Jane Mulfinger

Art Catalogues

Jane Mulfinger No Vacancy 1991
No Vacancy, 1991. Glass, paint, light, etched spectacles. Dimensions variable
Presentiment – is that long Shadow – on the Lawn –
Indicative that Suns go down –

That notice to the startled Grass
That Darkness – is about to pass –

Emily Dickenson

Of all the senses our eyes are most directly linked to our brains, being extensions of the cerebellum. To be blinded in Oedipus’ case was not only to lose a physical faculty, but also to be punished for lack of ‘insight’. Conversely, for Tiresias with his “wrinkled dugs”, who as T.S. Eliot puts it, “sat by Thebes below the wall”, loosing the physical sense of sight was compensated for by the gaining of a visionary sixth sense.

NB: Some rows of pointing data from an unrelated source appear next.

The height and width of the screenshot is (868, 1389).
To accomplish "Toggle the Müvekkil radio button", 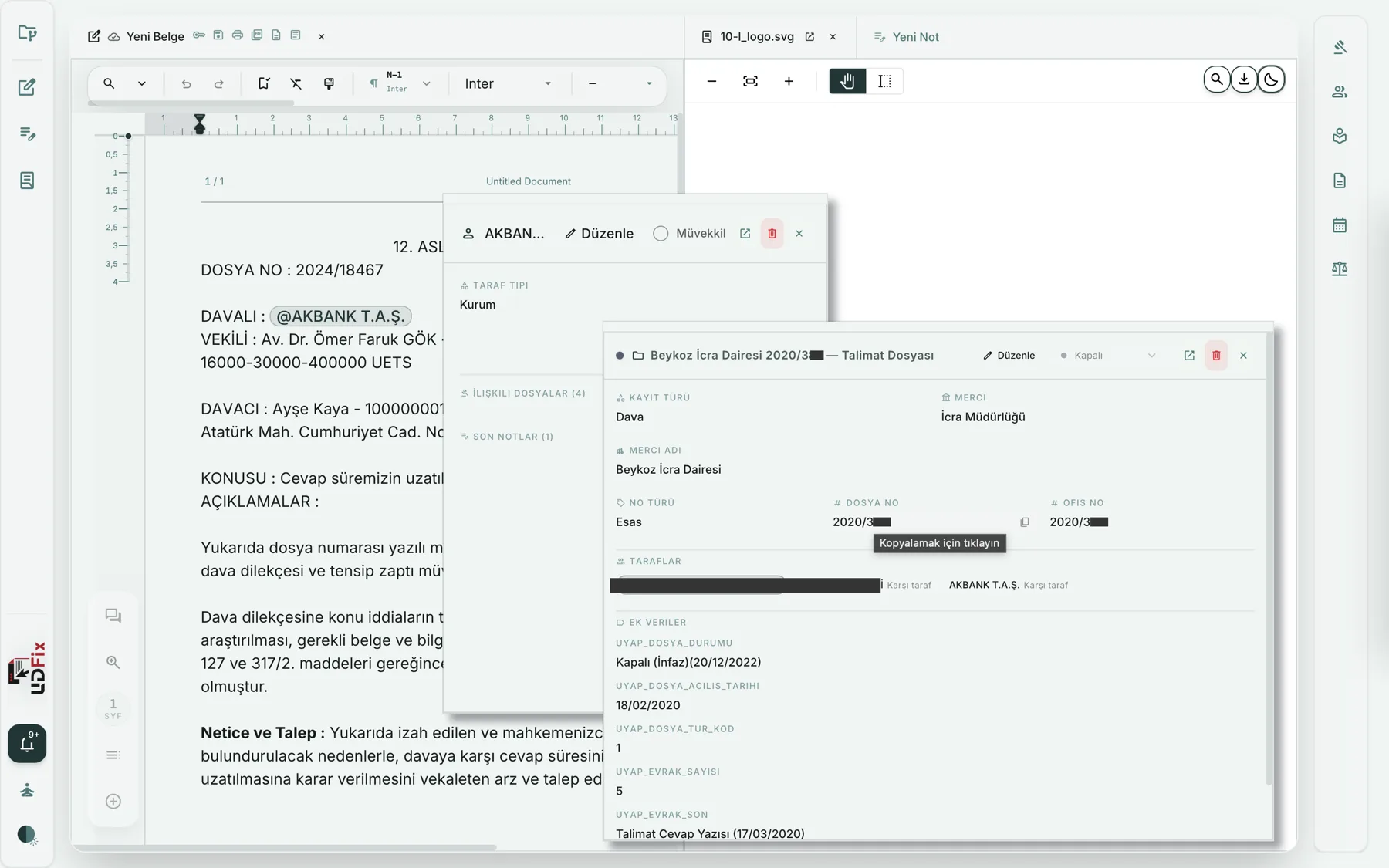I will [661, 234].
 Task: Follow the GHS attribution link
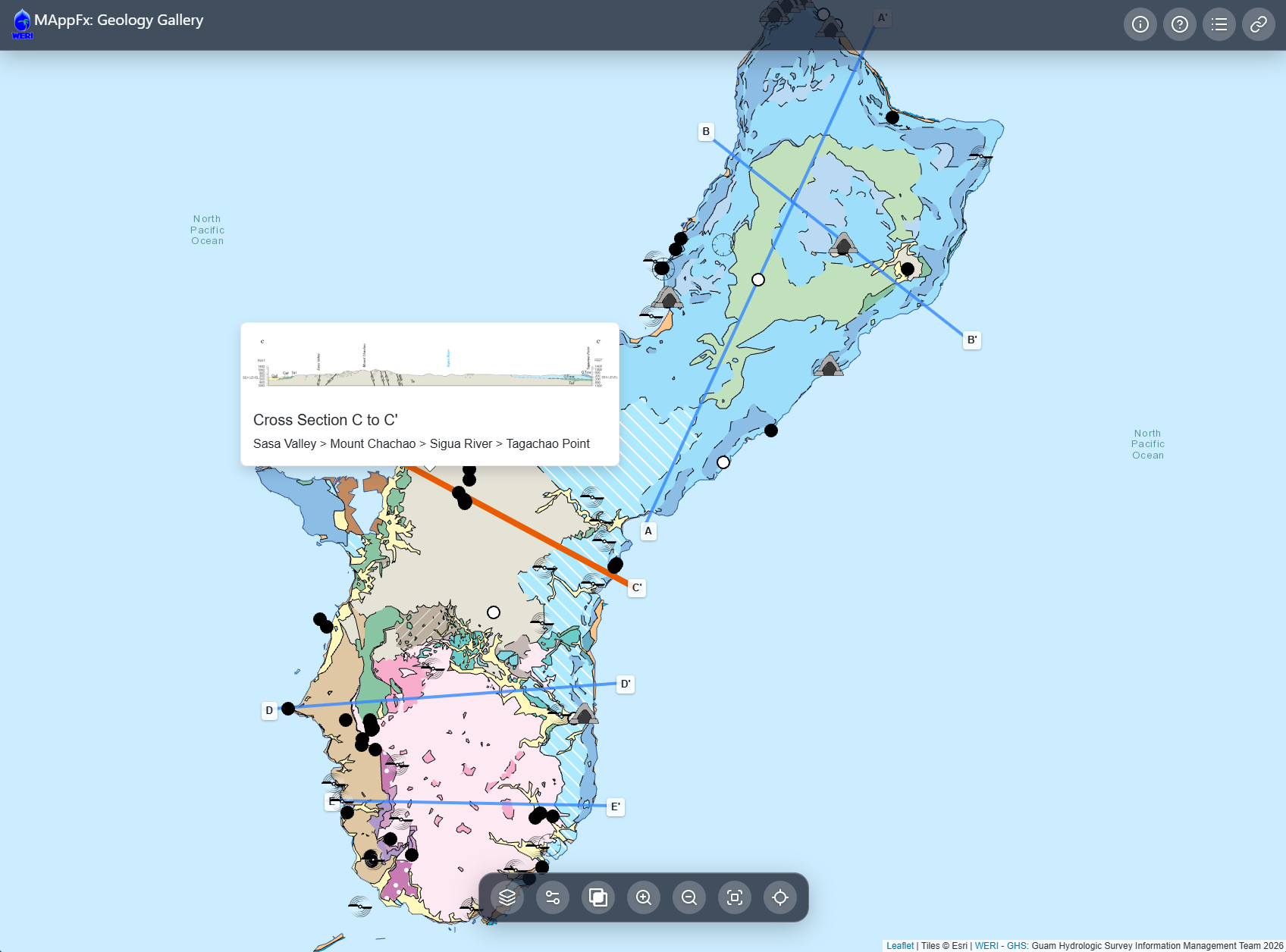point(1017,945)
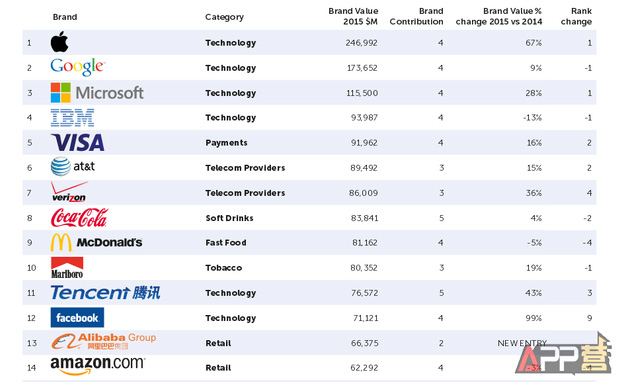Click the Tencent logo
This screenshot has height=382, width=624.
pyautogui.click(x=105, y=292)
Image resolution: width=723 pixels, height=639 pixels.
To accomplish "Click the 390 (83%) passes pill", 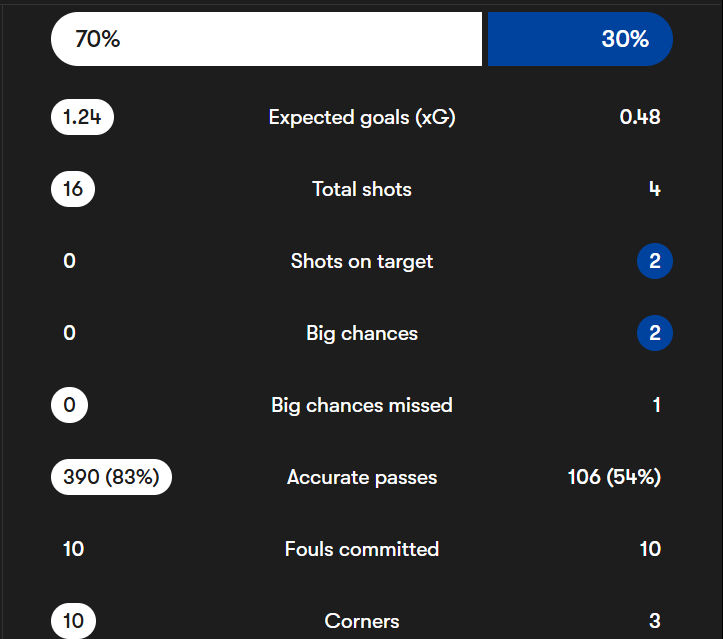I will pyautogui.click(x=111, y=477).
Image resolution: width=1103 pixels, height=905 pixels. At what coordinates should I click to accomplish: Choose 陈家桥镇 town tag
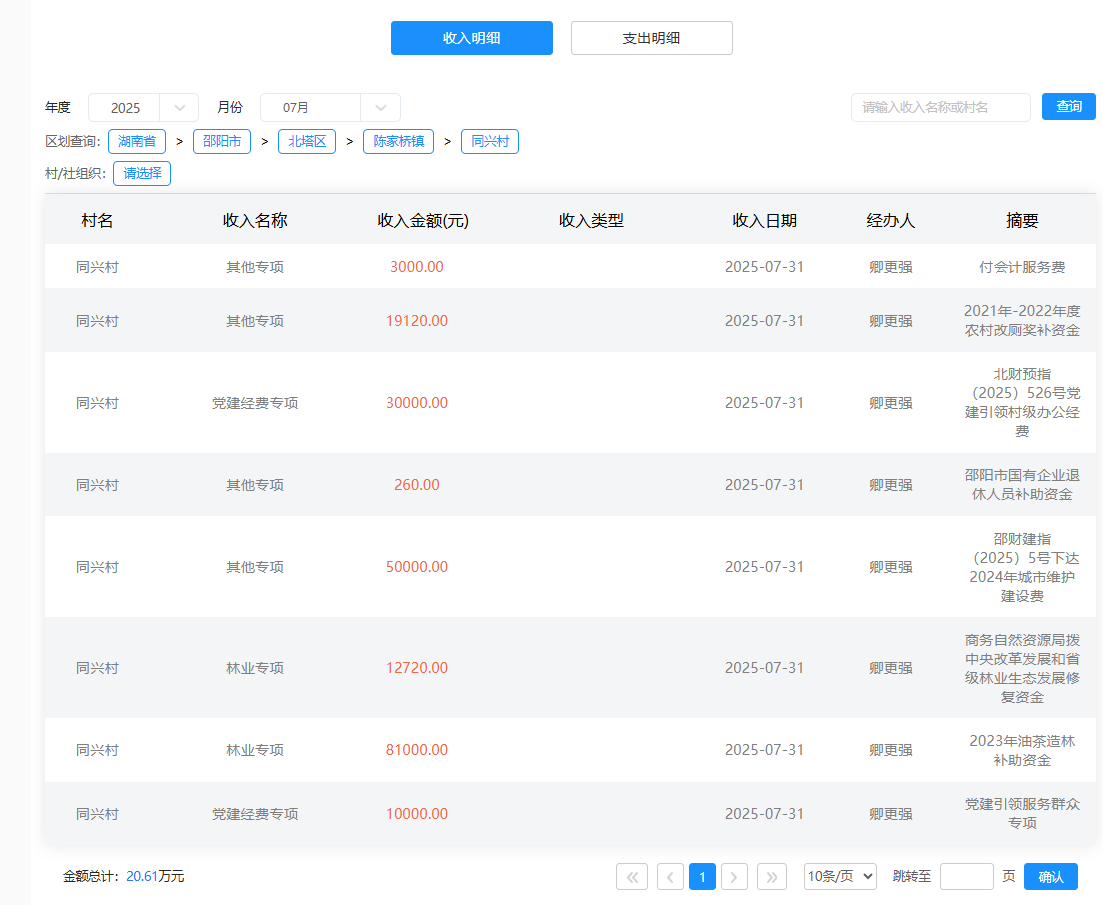click(398, 142)
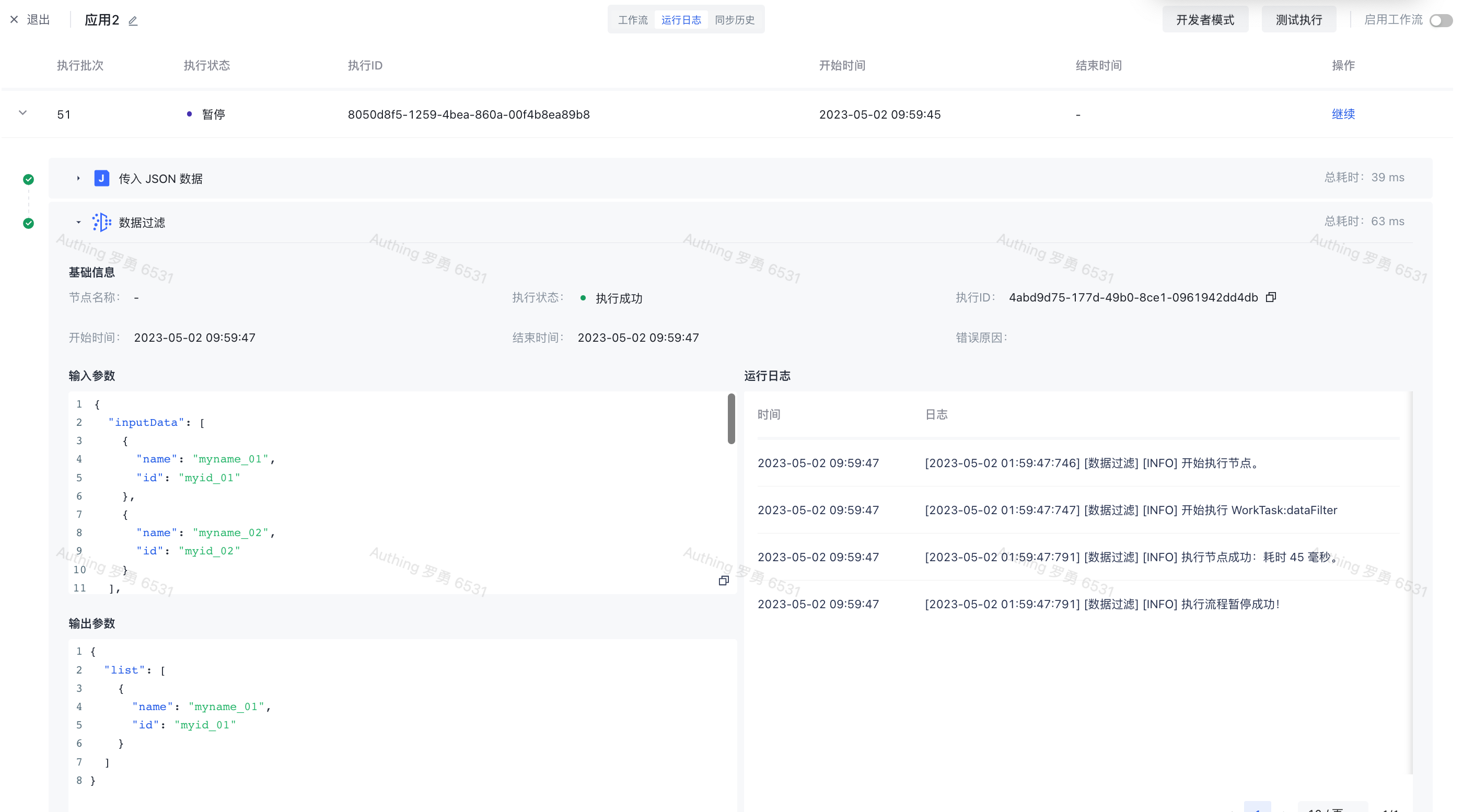Open 开发者模式 button
The height and width of the screenshot is (812, 1463).
1204,20
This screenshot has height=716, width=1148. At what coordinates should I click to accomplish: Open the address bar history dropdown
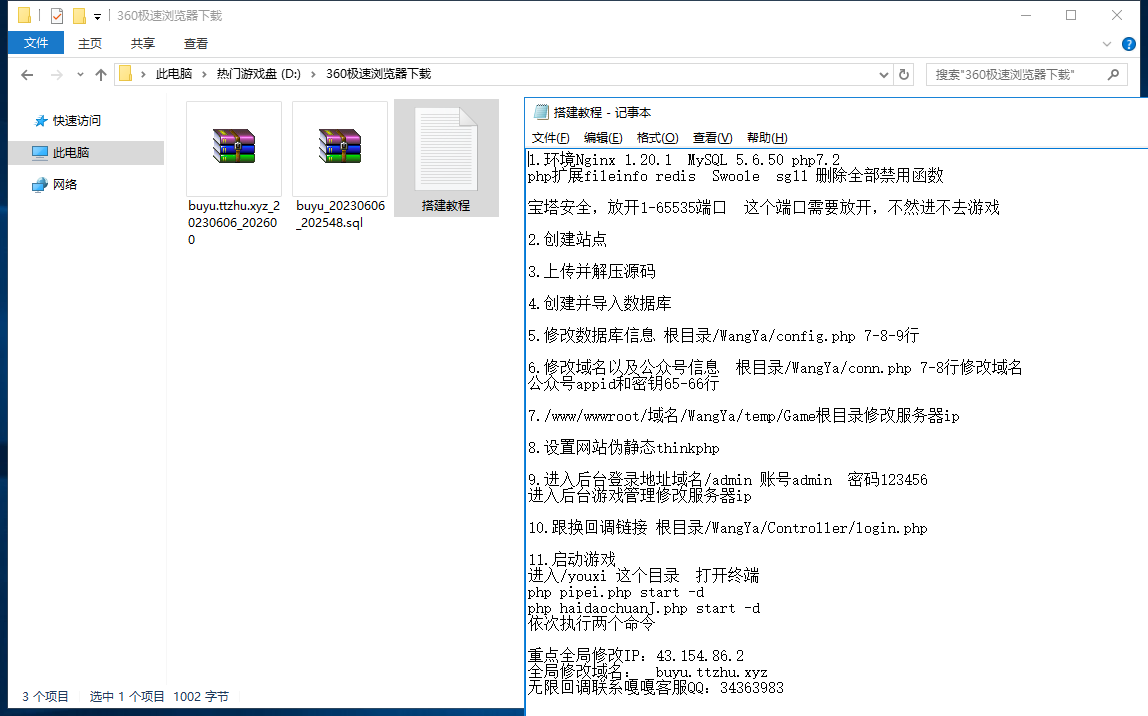pyautogui.click(x=883, y=75)
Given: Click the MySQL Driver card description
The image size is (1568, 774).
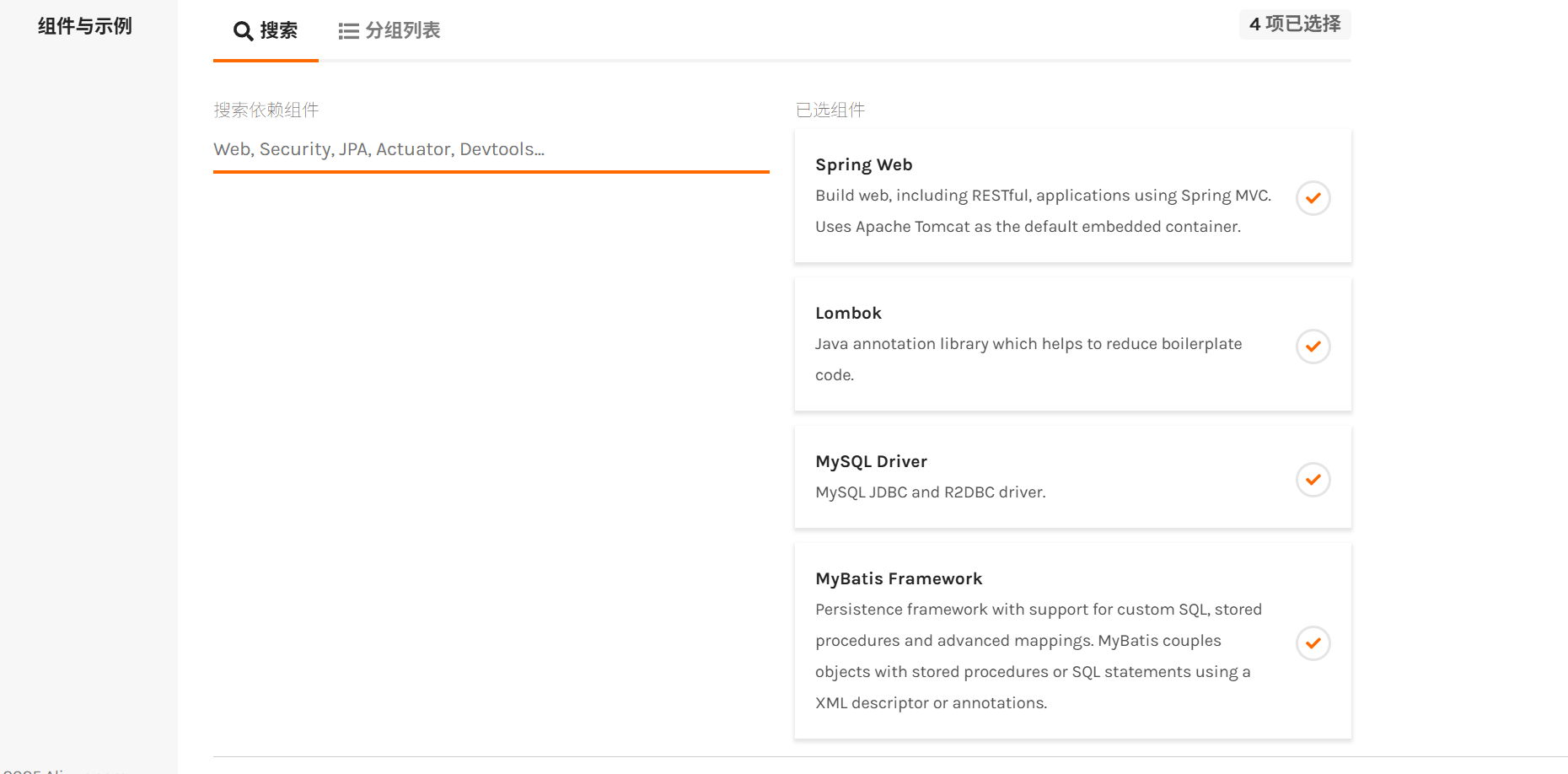Looking at the screenshot, I should click(930, 492).
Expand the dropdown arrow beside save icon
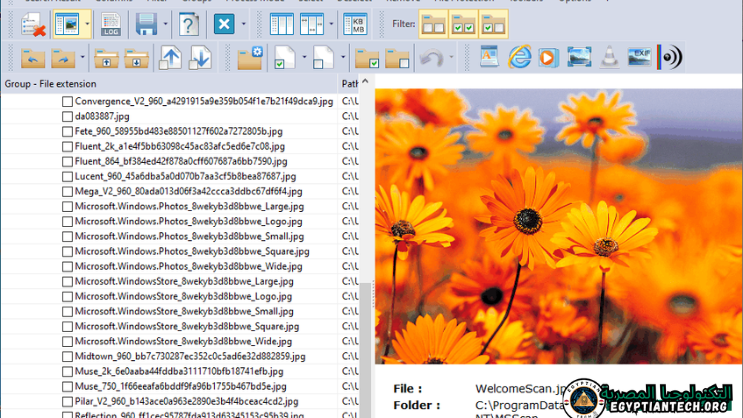743x418 pixels. tap(164, 23)
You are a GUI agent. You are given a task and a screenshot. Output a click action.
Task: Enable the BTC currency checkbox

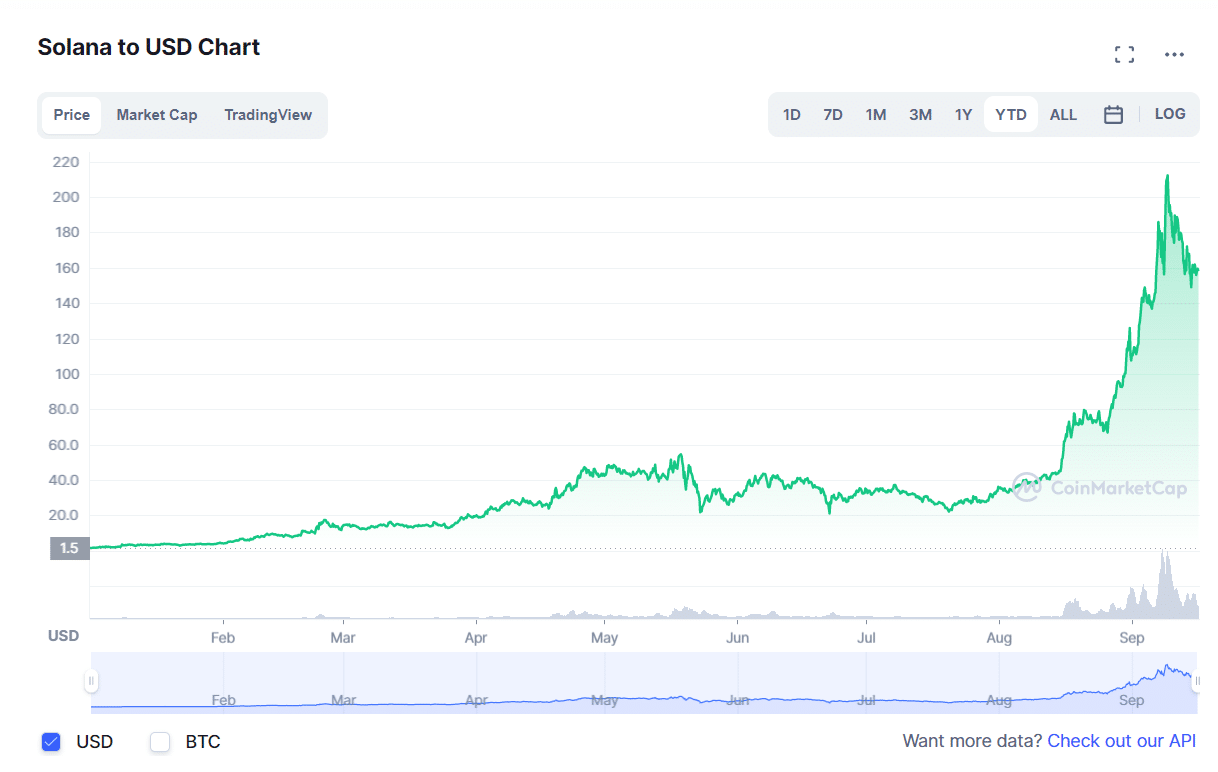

In much of her work Jane Mulfinger has used a multiplicity of signs – Morse code, musical notation, Braille – to explore our relationship not only to the visible and tactile world but also to language. Her metaphysical works encode a multiplicity of metaphoric resonances that reach beyond the formal problems of parole and langue, of image and text, sign and meaning.

In No Vacancy she has etched the text from Philip Larkin’s poem Old Fools backwards and inside out onto the lenses of second-hand spectacles. Through these discarded objects a physical sense of absence is evoked of the one-time wearer, so that we are encouraged to ask questions about how memory is created and internalised, how we “know” things and negotiate our relationship between our internal desires and the external world. The spectacles focus attention not only on the physical act of looking but also on the distinction between ‘seeing’, ‘vision’, and ‘illumination’. Mulfinger quotes Edmund Burke: “Extreme light, by overcoming the organs of sight, obliterates all objects, so as in its effect exactly to resemble darkness”. The image thus paradoxically becomes one not of ‘impaired’, but of ‘heightened’ or ‘internalised’ vision, where notions of clarification and obfuscation, revelation and concealment, become ellded. Boundaries between the viewer and the viewed, between subject and object are also blurred. The fact that the text is difficult and obscure to read erases its status as linguistic sign, lifting it into the realm of the symbolic.

In the western tradition of art the presence of light has often denoted a sense of mystery and awe, and the halogen light directed onto the red ground behind the spectacles evokes a sense of philosophical meditation on the visionary. While the discarded objects signify as both memento mori, and (within this culture where there is so little opportunity to mourn) like seventeenth century vanitas paintings, a stark reminder of death. Through this disruption of our conventional reading of linguistic sign and syntax, Mulfinger opens an anterior space where meanings and resonances may be heard.